Yoga teacher training is an intense, transformative and nerve-wracking experience. Here are our top tips to help you prepare for and survive your training.
1. Failing to prepare is preparing to fail.
In the run up to your teacher training maintain as regular and frequent practice as possible, this will put you in good condition for the journey ahead. During the training, you’ll be practising twice daily so the greater level of strength, flexibility and fitness you acquire beforehand the better.
Additionally practising both the “Fierce Grace” and “Classic” class as frequently as possible will help to familiarise yourself with the sequences, language as well as getting a feel for different teaching styles.
2. Remember to have a sense of humour.
Humour relaxes us, cuts through our ego, and changes us energetically.
It’s when we take ourselves out of our comfort zone that we learn the most. Teacher training will challenge you both physically and mentally, staying light hearted and leaving your ego at the door will help you through these challenges.
Often the best yoga teachers are not the ones that can do fancy inversions but the ones that are attentive, compassionate towards their students and create a non-judgmental learning environment. To genuinely embody these traits, you have to ‘practice what you preach’ and not judge yourself too harshly. Be kind to yourself, laugh through embarrassment and forget any unreasonable expectation you placed on yourself. If you were already a ‘perfect’ teacher you wouldn’t be out of your comfort zone and therefore wouldn’t be learning anything new.
3. Your peers will become incredible friends.

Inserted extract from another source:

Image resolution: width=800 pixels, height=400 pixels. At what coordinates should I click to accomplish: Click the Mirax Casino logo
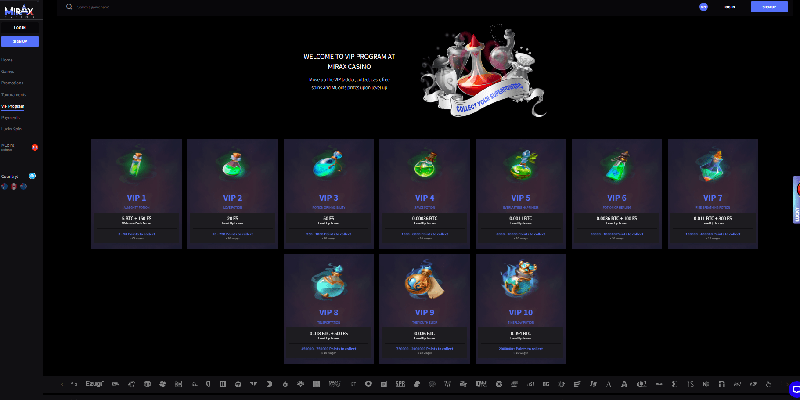point(19,10)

Spending a month with the same group of people can be intense, but sharing this unique experience will bond you together in a way you’ll cherish. Take advantage of the support network, practice with your peers, ask for their help and offer yours. Teacher Training is a roller-coaster experience, one day you’ll be in the zone and inspiring others and the next you might struggle and need some encouragement. So be kind, supportive and patient towards your peers, bounce ideas off each other and remember you’re not alone.

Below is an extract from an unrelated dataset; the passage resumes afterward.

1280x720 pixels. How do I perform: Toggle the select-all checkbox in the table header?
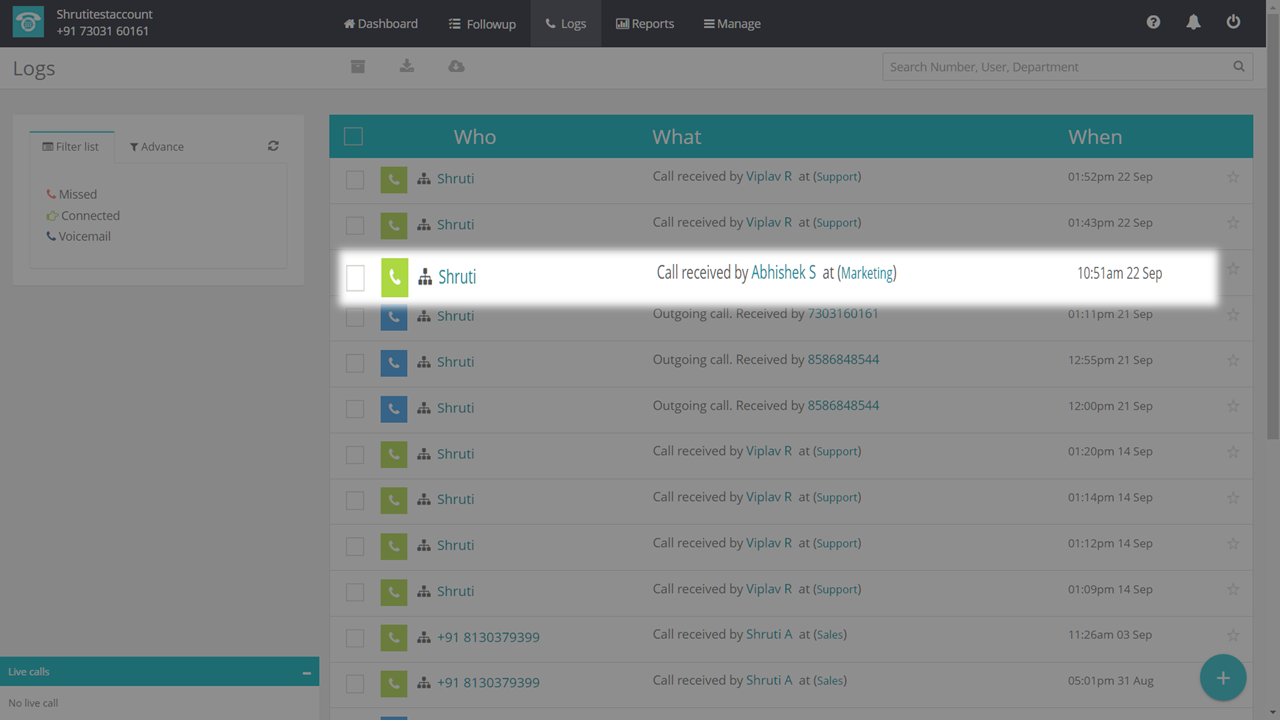[353, 136]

4. Remember, feedback isn’t criticism.
One of the most beneficial aspects of the training is giving and receiving a huge amount of feedback. When you're teaching in the real world you receive very little direct feedback, as students may not be able to communicate their thoughts clearly in a class setting. So try and see the training feedback for what it is - an opportunity to grow. To harness this opportunity you’ll need to try and not feel criticised and keep your ego in check. When receiving feedback try and take it in good humour, make a record of it so you can refer back and see how you improve over time.

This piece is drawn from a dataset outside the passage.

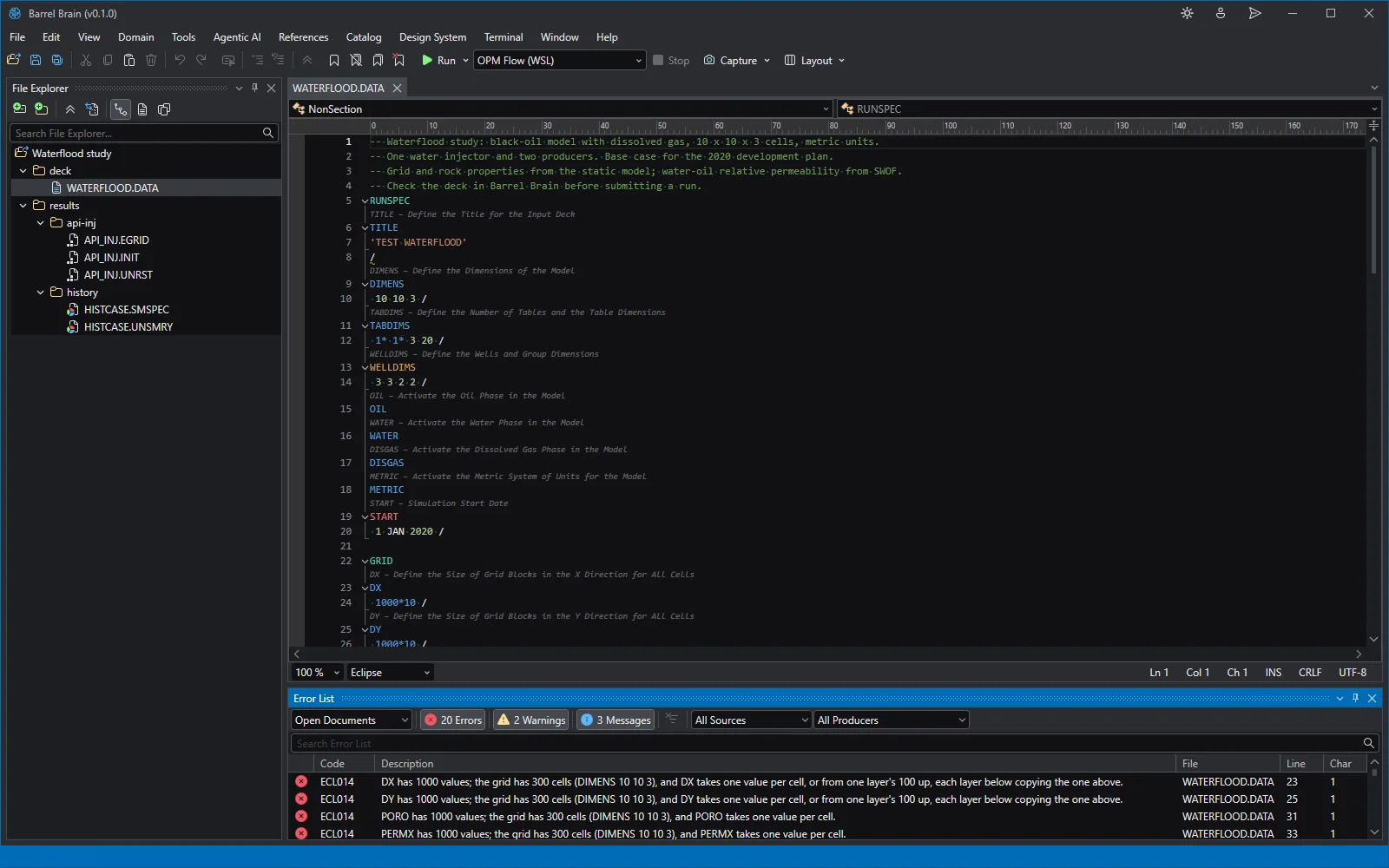
Task: Toggle the 20 Errors filter
Action: click(453, 720)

During the course, you’ll be filmed whilst you instruct, we understand how some might find this daunting but watching yourself teach can be one of the most helpful tools for improving. Public speaking and diction can be one of people’s greatest insecurities, so spend time practising vocal projection and enunciation as it will aid your teaching from day one.
5. Look after yourself.
Teacher training is both physically and mentally challenging as much as it is rewarding, so try and take extra care of yourself. Make your life as simple as possible avoid things that distract or have a negative effect on you. Get early nights, fuel your body with vitamins and energy packed foods, relax your muscles and most of all listen to your body, find your edge stay there.